When we moved in, our small back garden (roughly 15m wide by 20m long) was full of plum tree suckers and ground elder. We gradually cleared it, created a wavy border on two sides of a more or less rectangular lawn and planted various shrubs, aiming to create the effect of a walled garden. We were new to gardening, there was constant weeding to be done and, as the garden faces NW, many of the shrubs strained to reach out towards the sun. Plants grew at funny, twisted angles and we had to make the borders wider and wider each year to try to accommodate this problem. Thirsty trees in neighbouring gardens and a huge ash tree in the centre of our lawn meant that nothing really thrived, despite our best attempts.
In the summer of 2007 we added a conservatory and larger patio to the back of the house and by the time the work was finished, the garden was a real mess. Enter our friend Lorraine! I had first encountered her when she was hidden in the middle of a large shrub she was pruning for a friend - we had always admired her creativity in that garden. “Are you interested in helping us create a new garden?” I tentatively enquired.....
So, ‘The Project’ begain in Spring 2008. Our chief requirements were for a low-maintenance garden, colour and interest throughout the year, plants to attract birds and insects and different seating areas to make the best use of sun and shade at different times in the day.
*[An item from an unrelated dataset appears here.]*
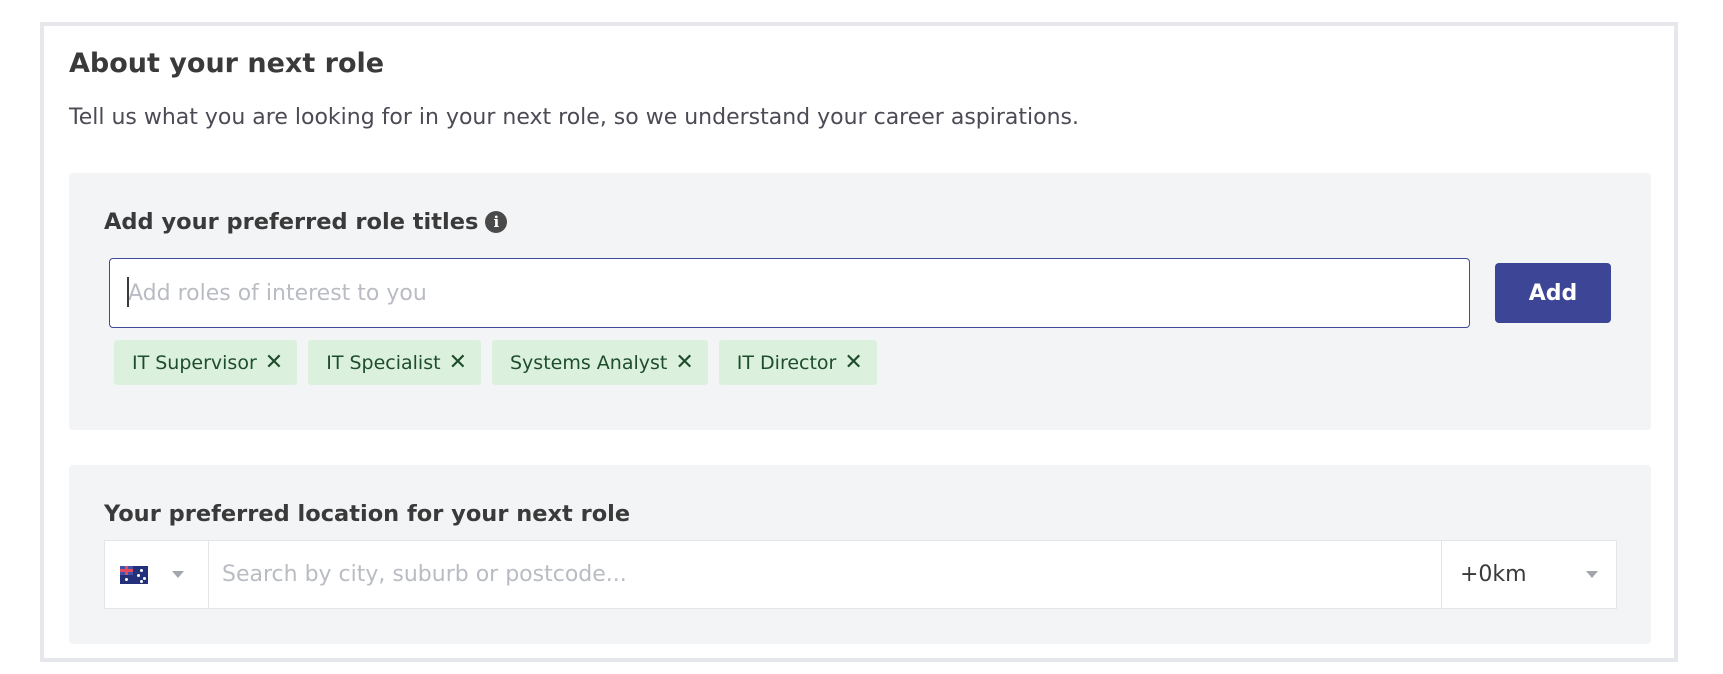 The width and height of the screenshot is (1723, 674). What do you see at coordinates (786, 362) in the screenshot?
I see `role-chip-label: IT Director` at bounding box center [786, 362].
The first thing that went was the old ash tree – there really is no place for such a huge tree in a small garden – and immediately plants in that area started to grow more abundantly, delighted that they had more light and moisture. Healthy plants were retained, and some moved to areas where they had a better chance of thriving. Easy-maintenance plants such as buddleias, philadelphus, fuchsias, pieris, heucheras, weigelias and skimmias were planted.
The main design challenge was the fact that the garden has quite a steep downward slope. This was cleverly managed by several subtle changes of level. The patio steps down to a gravel path and lawn. Another drop leads to a further gravel path and a row of wooden sleepers behind a pergola conceals a further step at the bottom of the garden. Breaking up the gravel are several groups of pebbles and large boulders heaped in corners to add visual interest.
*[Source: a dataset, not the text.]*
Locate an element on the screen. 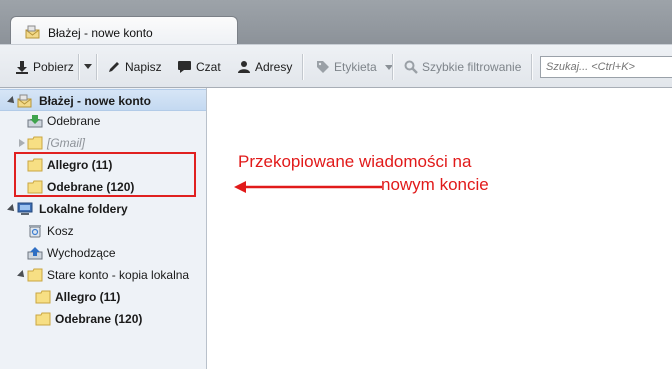 The height and width of the screenshot is (369, 672). folder-label: [Gmail] is located at coordinates (66, 143).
The other challenge was to make the relatively small space feel bigger. This was done by creating a circular, central lawn, surrounded by a formal path to emphasize the width of the space (previously obscured by the deep borders).
There are several focal points, particularly the pergola, an old bench and an urn filled with brightly coloured plants depending on the season. To create an air of contemporary formality, there are nine box balls in Long Tom pots around the circular path.
The garden indeed did appear to double in size once the hard landscaping and planting were completed. Friends and visitors comment on how restful the garden is. Birds and insects seem to like it and Mike and I love it.
The next year we asked Lorraine to design a new front garden, based around the existing walls and paths. Our requirements were similar to those of the back, with the addition of scented shrubs near the house.
Again, there were trees that were far too large: a big blue cedar and a false acacia. This meant that the existing lawn was always parched and the only plants that thrived were vincas and euphorbias. To replace the large trees, a rowan and a silver birch were planted.
As with the back garden, there was a big difference in levels. A feature was made of this – we now have two distinct gardens with steps leading between them. The lower one has a small lawn, rose bushes, lavenders, Japanese anemones and a paved area with a rustic, wooden bench. The upper one echoes the back garden with swathes of gravel, large pebbles and boulders, softened by a horizontal conifer and ornamental grasses. Colour is provided in the spring by dozens of crocus and clumps of narcissi set into the gravel, crocosmia and heuchera in summer and sedums in autumn.
Another pergola was added - again echoing the one in the back garden - with yellow roses, wisteria and honeysuckle. The remaining beds have well-established shrubs with lilac, lavender, choisya, and daphne mezereum planted along the path, which give off wonderful scents as the seasons change.
We are delighted that our front and back gardens now serve as the welcoming ‘outdoor rooms’ that we had always hoped for.